What you have to do: Would you transcribe only the lines from the one holding "Task: Click the Proactive heading under MCP" through the end of the material, exactly, without any pictures?

START Data section

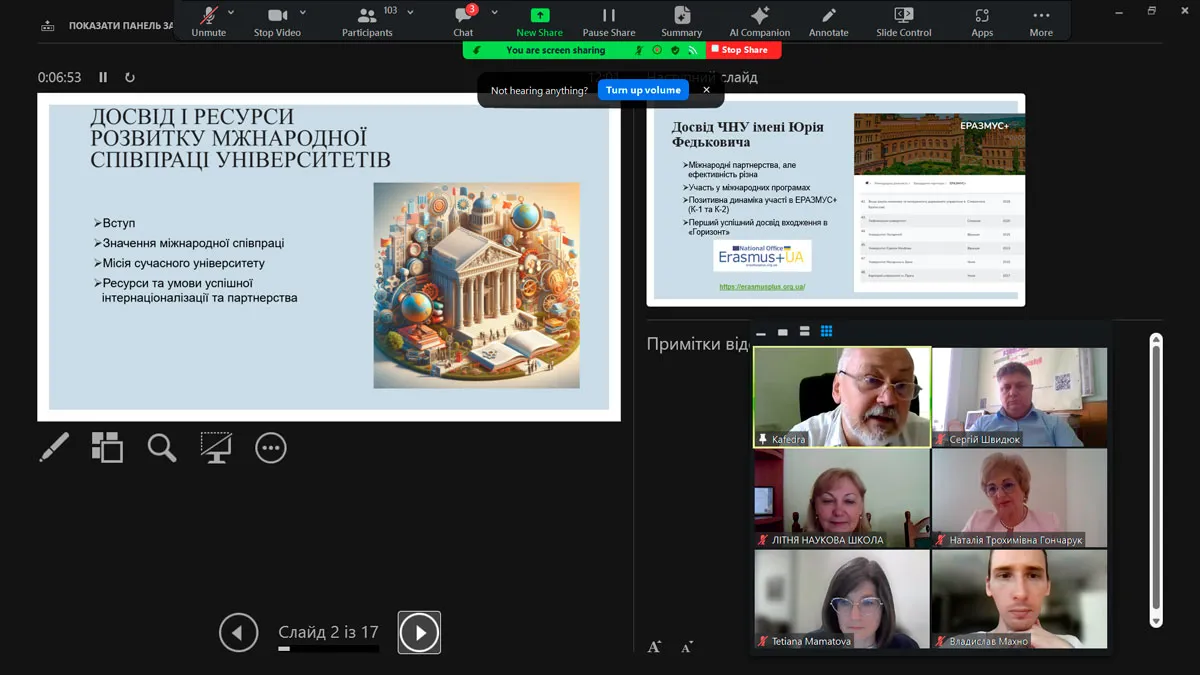The image size is (1200, 675).
Task: Click the black out slideshow screen icon
Action: [216, 447]

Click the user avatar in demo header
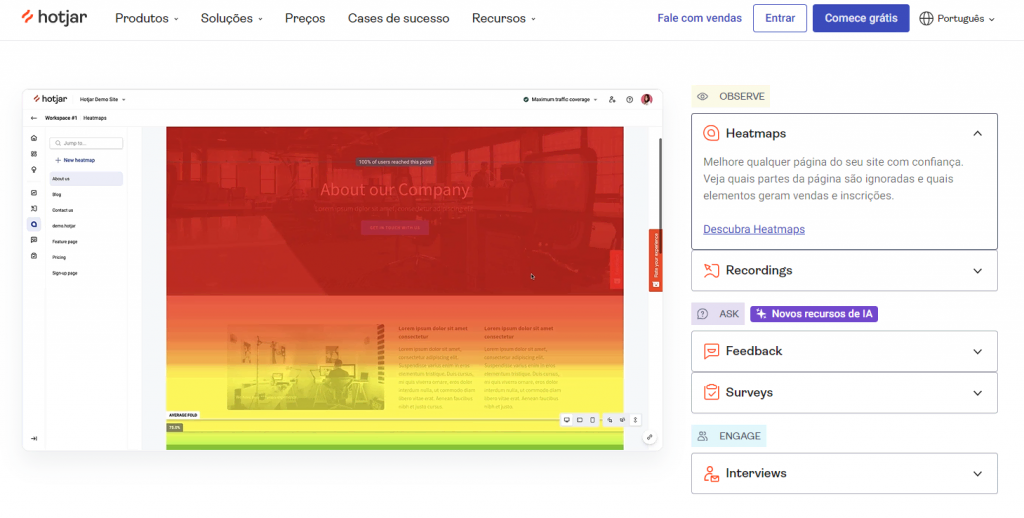click(647, 99)
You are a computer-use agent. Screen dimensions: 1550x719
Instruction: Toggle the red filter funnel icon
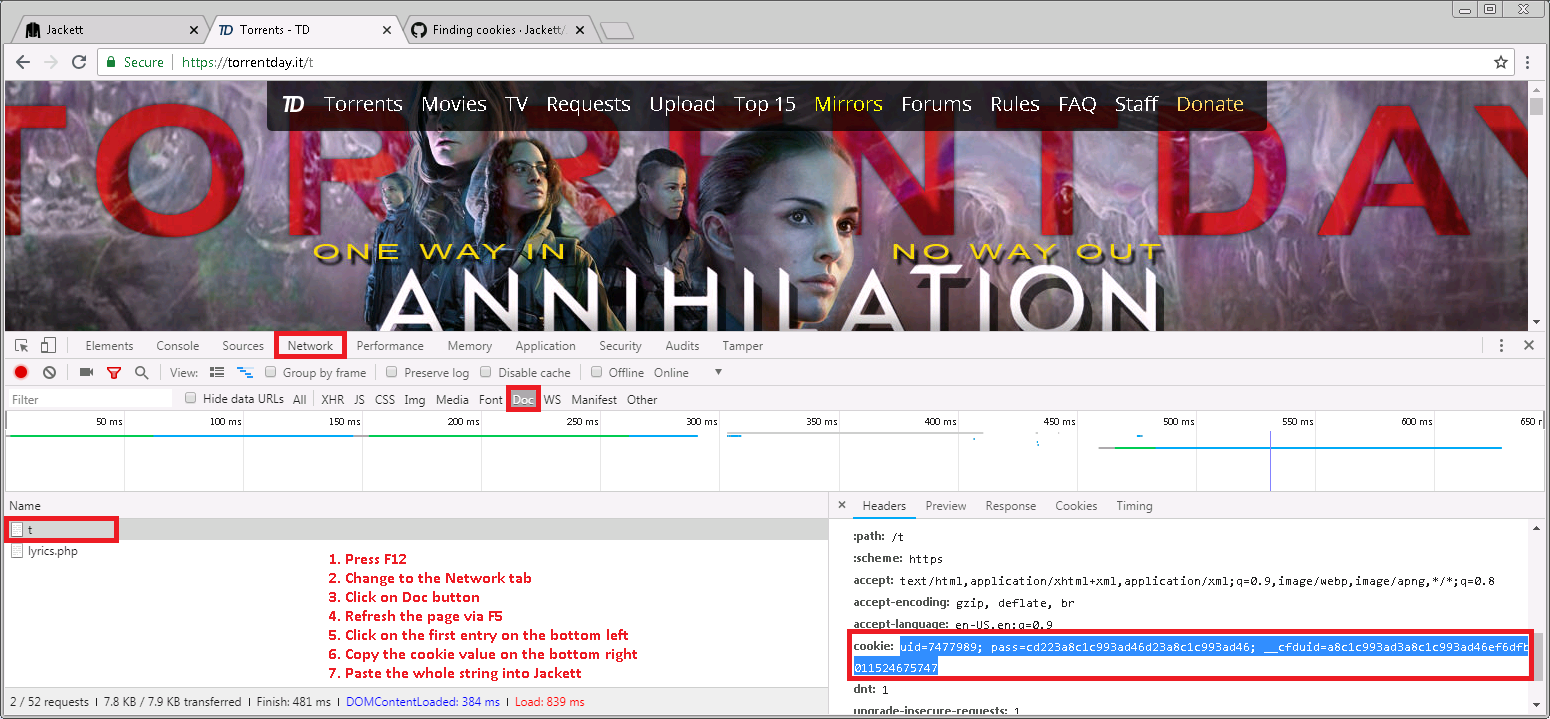point(114,373)
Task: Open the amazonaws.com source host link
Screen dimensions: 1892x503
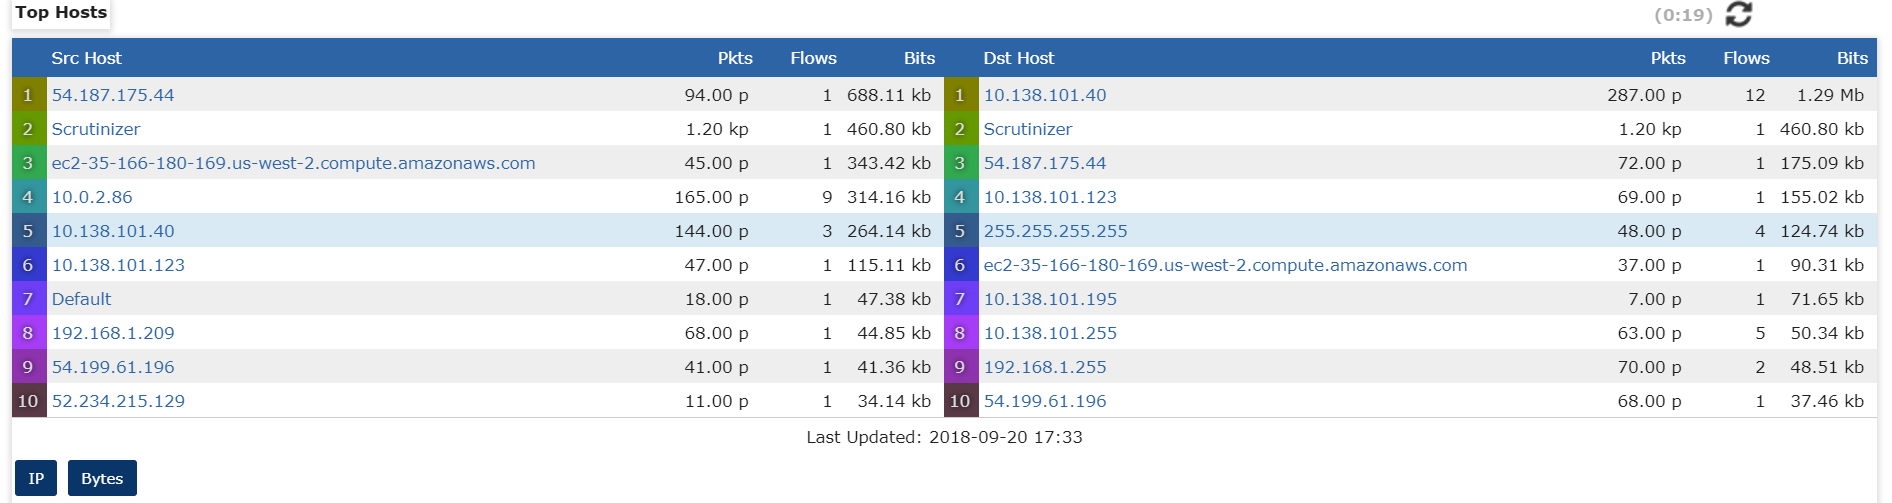Action: coord(293,163)
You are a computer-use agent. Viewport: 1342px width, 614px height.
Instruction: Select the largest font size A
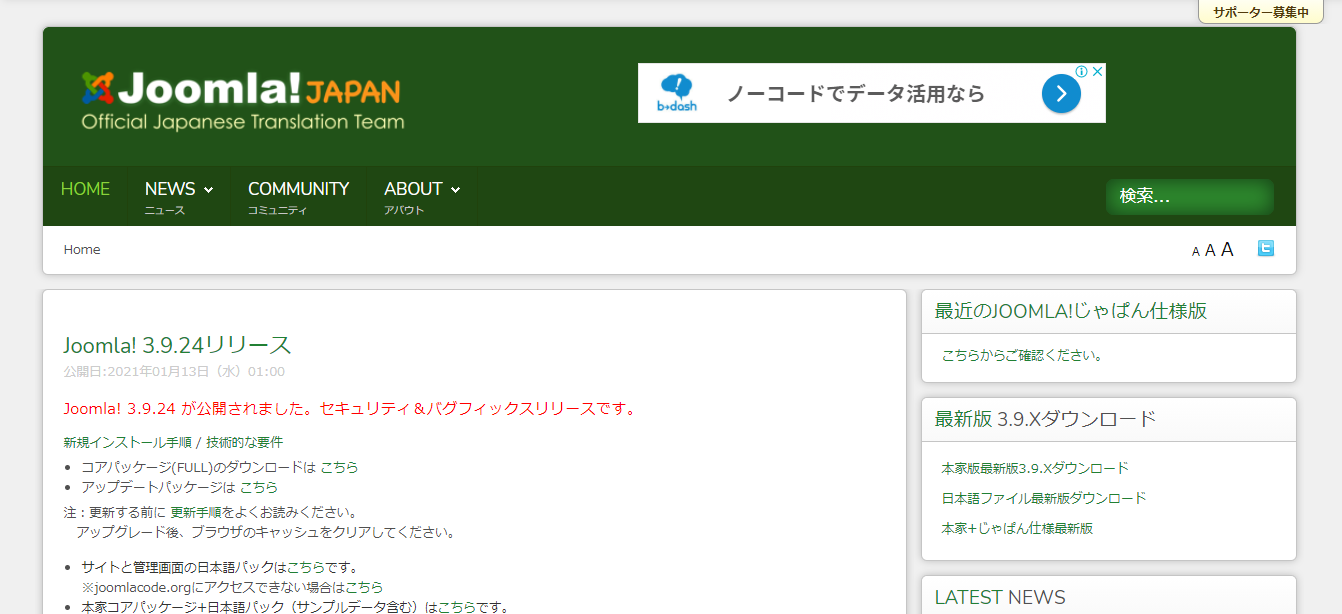(x=1227, y=250)
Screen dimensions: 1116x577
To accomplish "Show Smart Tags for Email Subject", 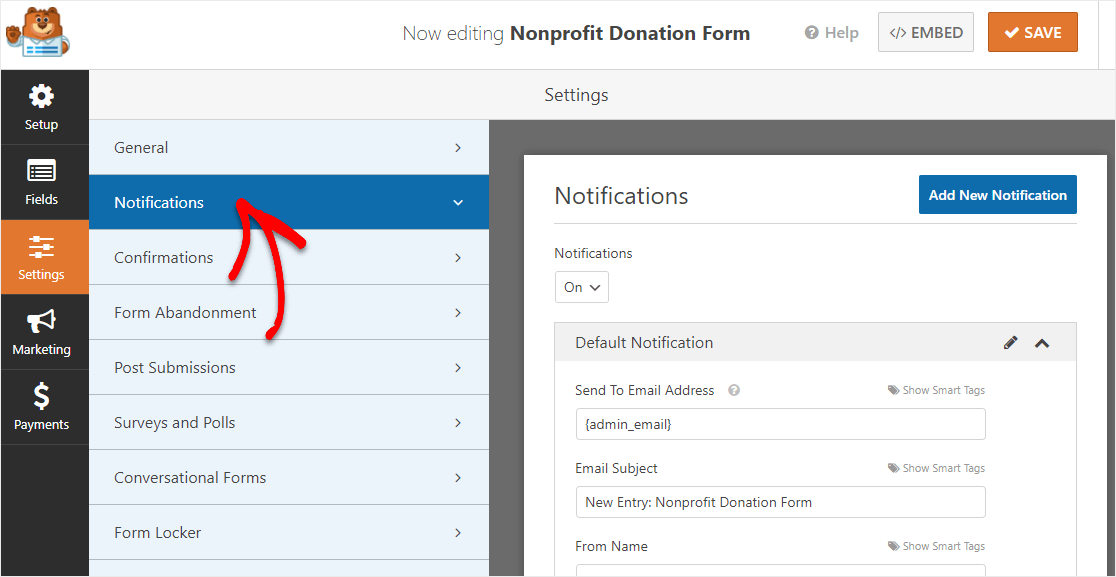I will tap(936, 468).
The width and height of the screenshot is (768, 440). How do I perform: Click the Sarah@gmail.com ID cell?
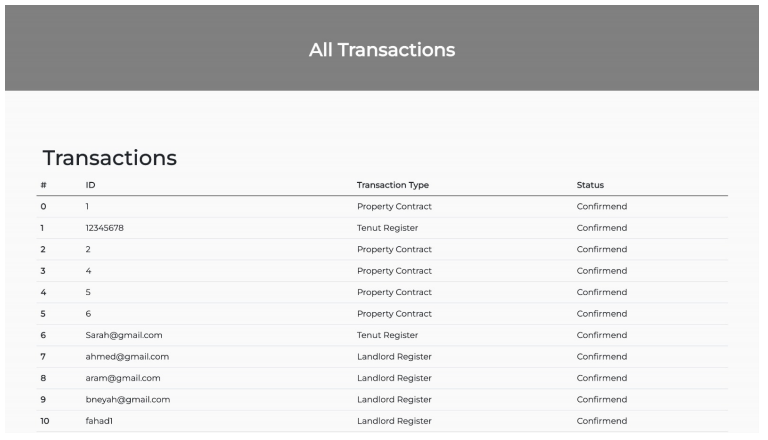(x=123, y=335)
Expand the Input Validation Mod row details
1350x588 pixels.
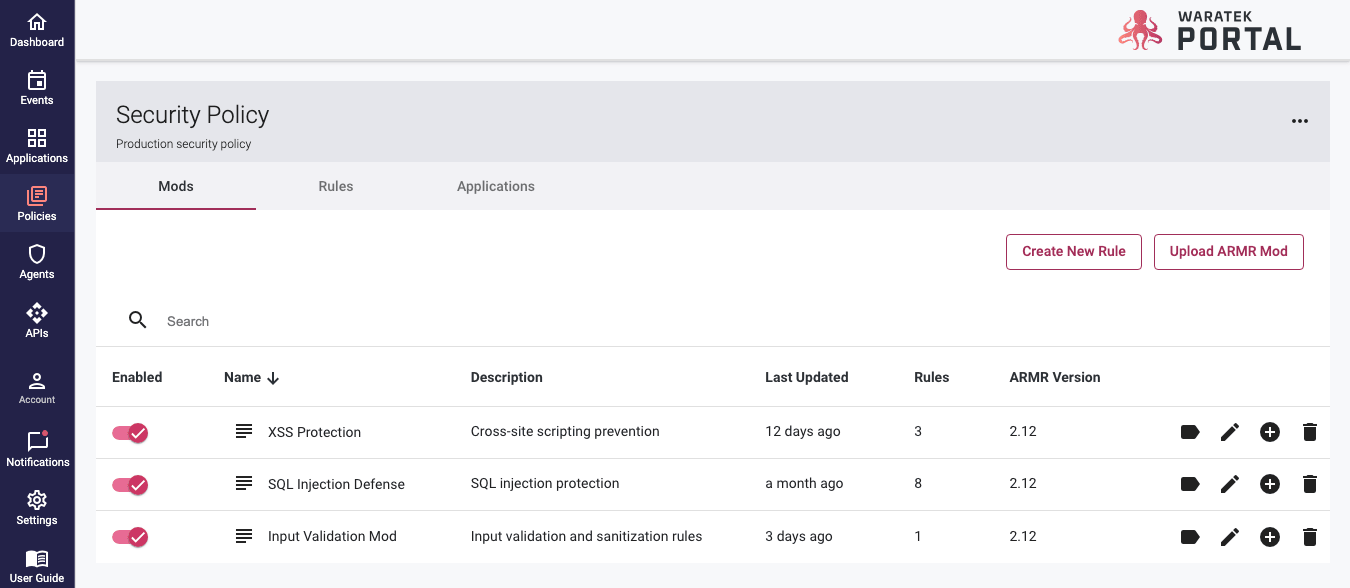coord(244,536)
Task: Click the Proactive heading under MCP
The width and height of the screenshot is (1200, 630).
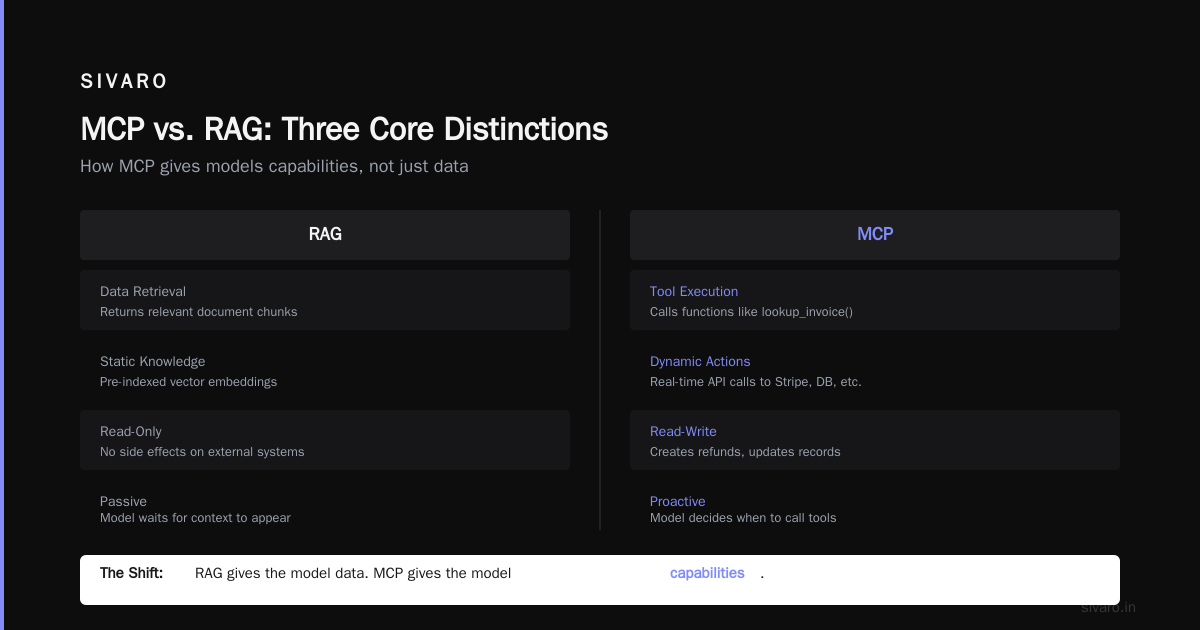Action: 677,502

END Data section

Problem solution:
Task: Click the Proactive heading under MCP
The width and height of the screenshot is (1200, 630).
Action: 677,502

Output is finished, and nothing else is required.